» PASSAGE TO READ
----------

Pubdate: Sat, 03 Aug 2002
Source: San Francisco Chronicle (CA)
Webpage: 
www.sfgate.com/cgi-bin/article.cgi?file=/chronicle/archive/2002/08/03/BA5
7354.DTL
Copyright: 2002 Hearst Communications Inc.
Contact:  http://www.sfgate.com/chronicle/
Details: http://www.mapinc.org/media/388
Author: Alan Gathright

FATAL SHOOTOUT IN SANTA CRUZ PROVOKES RAGE

Some Want Changes In Poor Neighborhood

A wild shooting near the Santa Cruz Boardwalk that left a gunman dead and a 
police officer wounded has angry residents saying the liberal city's 
leaders need to care as much about citizens' safety as they do about 
offending the disadvantaged and their advocates.

"This is a war zone," said Pat, 61, a third-generation Santa Cruz resident 
whose Victorian house sits on the Beach Flats alleyway where the Thursday 
night gunfight took place. "I'm really angry and I'm sick of being a 
prisoner in my own home."

She wouldn't give her last name for fear of retaliation from drug dealers 
and gang members whose violence has plagued the largely poor, Latino 
enclave for decades.

She complained that police patrols are increased during the summer tourist 
season -- when the boardwalk draws most of its 3 million annual visitors.

"But as soon as the summer ends, the drug dealers are back on the corner 
and I make calls (to police and City Hall) but nobody listens."

Thursday's police shooting -- combined with a surge in stabbings, heroin 
overdoses and complaints about belligerent street people in downtown -- has 
some residents, merchants and politicians calling for change.

Details of the shooting were still murky Friday.

----------

» DATASET EXTRACT

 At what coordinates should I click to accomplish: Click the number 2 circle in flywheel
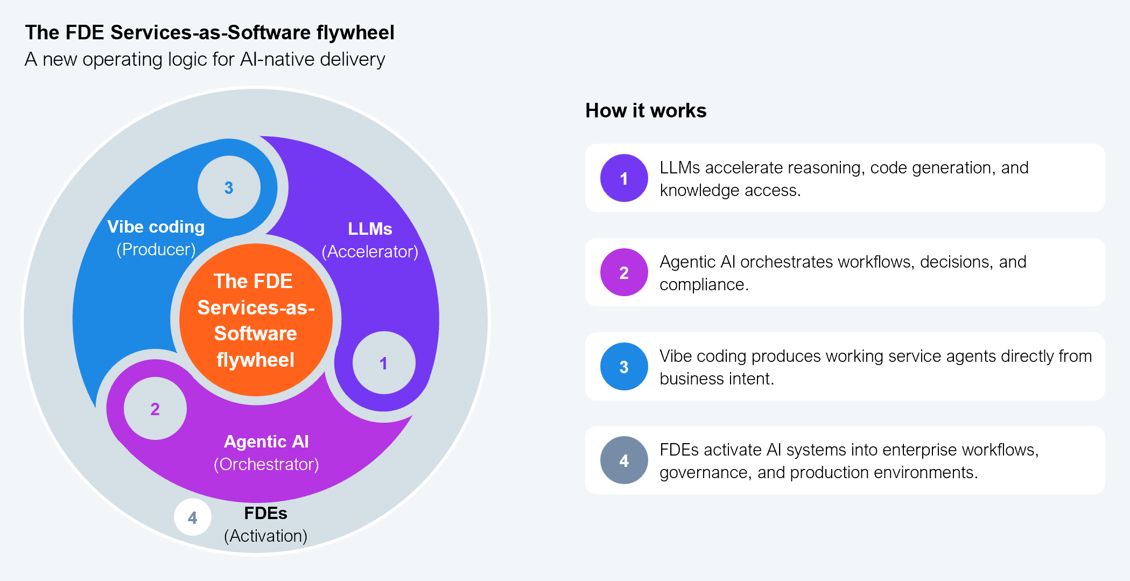[155, 409]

----------

» WHAT YOU WILL DO
1: List every field label that appears before a colon in the header at the top of the Santa Cruz shootout article.
2: Copy the stretch of the Santa Cruz shootout article from "Pubdate: Sat, 03" through "Hearst Communications Inc." word for word.

» SOLUTION LIST
1: Pubdate, Source, Webpage, Copyright, Contact, Details, Author

2:
Pubdate: Sat, 03 Aug 2002
Source: San Francisco Chronicle (CA)
Webpage: 
www.sfgate.com/cgi-bin/article.cgi?file=/chronicle/archive/2002/08/03/BA5
7354.DTL
Copyright: 2002 Hearst Communications Inc.